Study defines new artificial intelligence standard in healthcare
FDNA, a leader in artificial intelligence and precision medicine, in collaboration with a team of influential scientists and researchers published a milestone study on the use of facial analysis in detecting genetic disorders. The findings in this paper suggest that this type of technology adds significant value in personalized care and will become a standard among deep learning based genomic tools.
The paper, titled "Identifying Facial Phenotypes of Genetic Disorders Using Deep Learning", was published in the peer-reviewed journal Nature Medicine (January 07, 2019) as the product of three years of research. The deep learning technology discussed, DeepGestaltTM, is a novel facial analysis framework that highlights the facial phenotypes of hundreds of diseases and genetic variations.
"This is a long-awaited breakthrough in medical genetics that has finally come to fruition," said Dr. Karen Gripp, CMO at FDNA and co-author of the paper. "With this study, we've shown that adding an automated facial analysis framework, such as DeepGestalt, to the clinical workflow can help achieve earlier diagnosis and treatment, and promise an improved quality of life."

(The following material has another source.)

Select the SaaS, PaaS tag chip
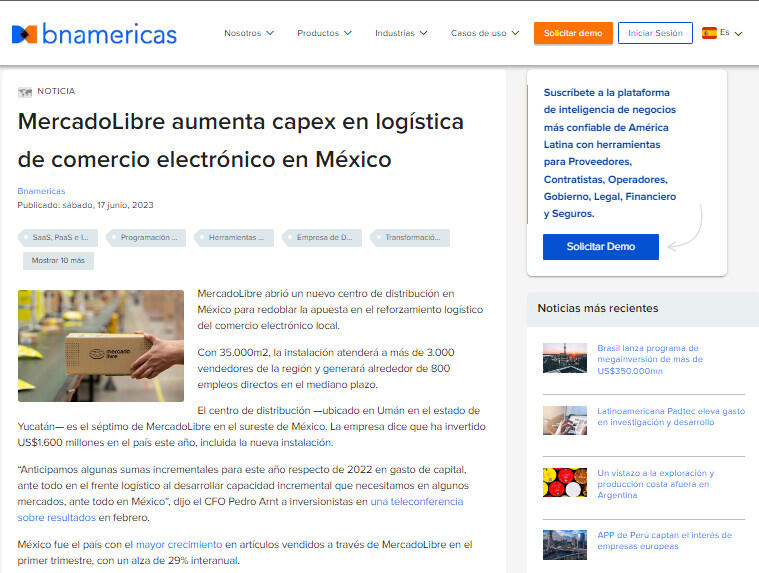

Yaron Gurovich, CTO at FDNA and first author of the paper, added, "The increased ability to describe phenotype in a standardized way opens the door to future research and applications, and the identification of new genetic syndromes. It demonstrates how one can successfully apply state of the art algorithms, such as deep learning, to a challenging field where the available data is small, unbalanced in terms of available patients per condition, and where the need to support a large amount of conditions is great."
This technology transforms next-generation phenotyping (NGP)—the capture, structuring, and analysis of complex human physiological data—and is trained on a dataset of over 150,000 patients, curated through Face2Gene, a community-driven phenotyping platform. For the purposes of this study, 17,000 patient images representing more than 200 syndromes were used.
Findings from the study include:
- DeepGestalt achieves 91 percent top-10-accuracy in identifying the correct syndrome on 502 images;
- outperformed expert clinicians in three additional experiments;
- adds significant value to phenotypic evaluations in clinical genetics, genetic testing, research, and precision medicine;
- should be used in tandem with next-generation sequencing (NGS) for optimal results
"Artificial intelligence is the life force of personalized care, with genome sequencing well on its way to becoming a standard protocol in precision medicine," said Dekel Gelbman, CEO of FDNA. "For years, we've relied solely on the ability of medical professionals to identify genetically linked disease. We've finally reached a reality where this work can be augmented by AI, and we're on track to continue developing leading AI frameworks using clinical notes, medical images, and video and voice recordings to further enhance phenotyping in the years to come."